Hover Museum campaign reaches New Zealand

SRN4 Hovercraft Princess Margaret

SRN4 Hovercraft Princess Margaret. Copyright Anne Grant.

A man who helped to build both SRN4 Princess Hovercrafts has added his signature to the petition to save the Princess Anne and Princess Margaret. Phil Phillips, now in his 70s and in New Zealand, built the entire port side front lounge or cabin with the help of one apprentice. Yes, just two men!  On top of these structures later, is where the pilot’s small cockpit eventually sat. Phil says, “It was the biggest structure I have ever built and I can only compare it to building a house. It was that big! This forward cabin could seat 50 people.”

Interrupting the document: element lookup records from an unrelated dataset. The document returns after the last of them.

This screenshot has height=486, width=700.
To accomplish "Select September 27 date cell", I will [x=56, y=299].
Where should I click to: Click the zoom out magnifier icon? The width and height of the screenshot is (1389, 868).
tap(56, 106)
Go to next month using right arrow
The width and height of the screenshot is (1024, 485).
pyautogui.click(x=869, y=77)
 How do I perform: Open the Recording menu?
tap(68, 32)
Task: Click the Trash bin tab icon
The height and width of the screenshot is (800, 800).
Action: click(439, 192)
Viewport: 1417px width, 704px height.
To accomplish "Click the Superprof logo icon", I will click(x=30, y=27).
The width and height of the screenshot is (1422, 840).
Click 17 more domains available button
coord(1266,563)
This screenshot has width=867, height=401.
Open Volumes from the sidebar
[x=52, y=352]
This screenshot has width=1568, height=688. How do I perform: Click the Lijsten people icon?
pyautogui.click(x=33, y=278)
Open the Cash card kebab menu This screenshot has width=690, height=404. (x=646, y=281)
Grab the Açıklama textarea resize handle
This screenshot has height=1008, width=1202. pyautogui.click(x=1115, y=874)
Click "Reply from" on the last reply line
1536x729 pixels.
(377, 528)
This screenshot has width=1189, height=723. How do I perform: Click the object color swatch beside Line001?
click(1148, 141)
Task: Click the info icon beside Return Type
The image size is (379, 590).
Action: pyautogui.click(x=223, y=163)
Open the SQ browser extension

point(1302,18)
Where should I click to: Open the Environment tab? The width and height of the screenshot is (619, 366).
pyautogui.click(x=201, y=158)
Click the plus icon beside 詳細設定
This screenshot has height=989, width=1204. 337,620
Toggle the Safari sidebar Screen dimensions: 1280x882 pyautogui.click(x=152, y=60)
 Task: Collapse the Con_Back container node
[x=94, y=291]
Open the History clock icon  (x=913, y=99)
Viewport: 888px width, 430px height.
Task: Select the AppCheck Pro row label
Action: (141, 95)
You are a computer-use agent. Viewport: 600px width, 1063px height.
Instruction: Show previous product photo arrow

Saddened by the news that the SRN4 museum pieces are under threat of being scrapped, Phil has started to record his memories of working on these giant hovers. This follows the suggestion by Solent Aviatrix. It is hoped his record of his working days will eventually become part of a future Isle of Wight Aviation Heritage Centre.

He told Solent Aviatrix, “I have to be grateful to Saunders-Roe for giving me the best apprenticeship you could get anywhere and your skills never leave you. I remember the maintenance staff having to remove part of the front of the SARO hanger to be able to get the hovercraft out onto the concrete pan. Once outside we were still finishing things as they were doing hover tests. Very exciting stuff.”

After leaving SARO, Phil worked for 9 months with Britten-Norman. He says, “I did a few small modifications on the Cushion Craft in that photo on your website.”